JPMorgan Looking to Bring DeFi Yields to Non-Crypto Assets via Tokenization WikiBit 2022-06-13 10:54

The overall goal is to bring these trillions of dollars of assets into DeFi, so that we can use these new mechanisms for trading, borrowing [and] lending, but with the scale of institutional assets.

Wall Steet behemoth JPMorgan has reportedly found a way that enables DeFi developers to leverage the yield-generating potential of non-crypto assets.

JPMorgan Could Bring DeFi Yields to Non-Crypto Assets

According to a Coindesk report published June 11, JPMorgan hinted that it has found a way to bring trillions of dollars of tokenized assets to DeFi.

At Consensus 2022 in Austin, Texas, Tyrone Lobban, head of Onyx Digital Assets at JPMorgan told Coindesk the banks institutional-grade DeFi plans and highlighted the amount of value in tokenized assets waiting to be poured into the DeFi landscape.

He said: “Over time, we think tokenizing U.S. Treasurys or money market fund shares, for example, means these could all potentially be used as collateral in DeFi pools. The overall goal is to bring these trillions of dollars of assets into DeFi, so that we can use these new mechanisms for trading, borrowing [and] lending, but with the scale of institutional assets.”

For the uninitiated, institutional DeFi differs from retail DeFi in that the former typically requires users to pass certain know-your-customer (KYC) strictures to benefit from the underlying digital assets permissionless pools.

To date, several leading DeFi protocols have unveiled their institutional-grade DeFi solutions such as Aave Arc, Compound Treasury, and others.

=-=-=

Task list
**a.** In the JPMorgan DeFi article, what goal does Tyrone Lobban give for bringing tokenized assets into DeFi?
**b.** Reproduce the JPMorgan DeFi article word for word from "For the uninitiated, institutional" up to and including "Treasury, and others.".

=-=-=

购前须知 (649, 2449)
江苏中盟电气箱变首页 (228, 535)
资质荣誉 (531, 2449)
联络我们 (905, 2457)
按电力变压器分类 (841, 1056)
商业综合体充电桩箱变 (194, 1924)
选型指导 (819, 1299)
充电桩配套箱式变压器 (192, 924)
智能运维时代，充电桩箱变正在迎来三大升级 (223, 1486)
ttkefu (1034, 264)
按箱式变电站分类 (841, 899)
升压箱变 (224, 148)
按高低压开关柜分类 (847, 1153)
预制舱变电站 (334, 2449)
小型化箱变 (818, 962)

=-=-=

Answers below
**a.** The goal is to bring trillions of dollars of assets into DeFi so that its new mechanisms for trading, borrowing, and lending can be used at the scale of institutional assets. Tokenizing assets such as U.S. Treasurys or money market fund shares would let them serve as collateral in DeFi pools.

**b.**
For the uninitiated, institutional DeFi differs from retail DeFi in that the former typically requires users to pass certain know-your-customer (KYC) strictures to benefit from the underlying digital assets permissionless pools.

To date, several leading DeFi protocols have unveiled their institutional-grade DeFi solutions such as Aave Arc, Compound Treasury, and others.